Members of the Rohan family had filled the office of Bishop of Strasbourg since 1704, which made them princes of the Holy Roman Empire and the compeers rather of the German prince-bishops than of the French ecclesiastics. Louis de Rohan was destined for this high office from birth. Soon after taking orders, in 1760, he was nominated coadjutor to his uncle, Louis Constantin de Rohan-Rochefort, who then held the bishopric, and he was also appointed titular bishop of Canopus, Egypt. But he preferred the elegant life and the gaiety of Paris to his clerical duties, and had also an ambition to make a figure in politics. In 1761 he was elected to seat 36 of the Académie française.
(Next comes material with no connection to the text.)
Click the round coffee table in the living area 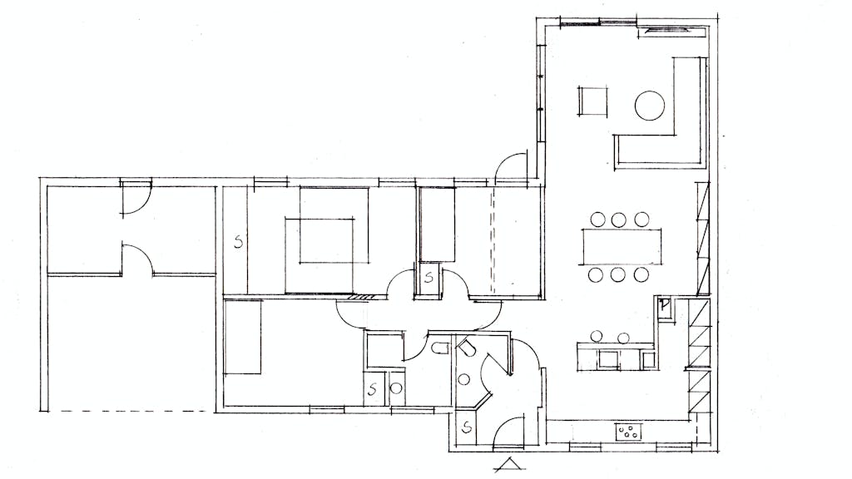point(649,106)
Louis de Rohan was a member of the palace cabal opposed to the Austrian alliance. This party was headed by the Duc d'Aiguillon who, in 1771, sent Rohan on a special embassy to find out what was being done in Vienna with regard to the partition of Poland. Rohan arrived at Vienna in January 1772, and made a great spectacle of himself with his lavish entertainments. Empress Maria Theresa was hostile to his intrigues; not only did he attempt to thwart her alliance with France, but as a vicar of the Church, he made little secret of his venal lifestyle.
On the death of Louis XV in 1774, Rohan was recalled from Vienna, and coldly received in Paris; but his family's influence was too great for him to be neglected; in 1777 he was made Grand Almoner of France, and in 1778, abbot of St. Vaast. In 1778, he was made a cardinal on the nomination of Stanislaus Poniatowski (the king of Poland). In 1779, Louis de Rohan succeeded his uncle, Constantine de Rohan-Rochefort, as bishop of Strasbourg, though he spent much of his career working in Paris, as he preferred a fashionable life to his clerical duties; also in 1779, he became abbot of Noirmoutiers and Chaise-Dieu. Despite his enhanced status, the Cardinal was poorly received at court, having made himself an enemy of Queen Marie Antoinette, the daughter of Empress Maria Theresa, whose disapproval he had earned in Vienna.
Wishing to redeem himself in the eyes of the Queen, he fell into the hands of a gang of thieves, the comtesse de Lamotte, and others, perhaps including the notorious Cagliostro, whose actions form part of the "affair of the diamond necklace". Rohan was led to believe that his attentions to the Queen were welcomed, and that she approved his arrangements for her to purchase the infamous necklace. When the swindle was discovered, the Cardinal was arrested and implicated in the theft, though he was later found to have been an innocent dupe. At the trial in 1786 before the parlement of Paris his acquittal was received with popular enthusiasm, and regarded as a victory over the royal court at Versailles and, in particular, the Queen. He was deprived of his office as grand almoner and exiled to his abbey of Chaise-Dieu, where he was accompanied by his secretary, Louis Ramond de Carbonnières. The following year, he traveled to the thermal spas of the Pyrenees, spending the summer and the autumn in Barèges, where Ramond began his geological investigations.
Rohan was soon allowed to return to Strasbourg, and his popularity was shown by his election in 1789 to the Estates-General by the clergy of the bailliages of Haguenau and Wissembourg. He, at first, declined to sit, but when the Estates-General became the National Assembly, it insisted on validating his election. However, in January 1791, as a prince of the church, he refused to take the oath to the Civil Constitution of the Clergy, and went to Ettenheim, in the German part of his diocese. In exile, his character improved and he spent what wealth remained to him in providing for the poor clergy of his diocese who had been obliged to leave France. On 29 November 1801, he resigned his nominal office as Bishop of Strasbourg and went back to Ettenheim, where he died on 17 February 1803.
His role in the affair of the diamond necklace scandal is depicted in a 2001 American historical drama film, The Affair of the Necklace, directed by Charles Shyer, and in the anime Rose of Versailles.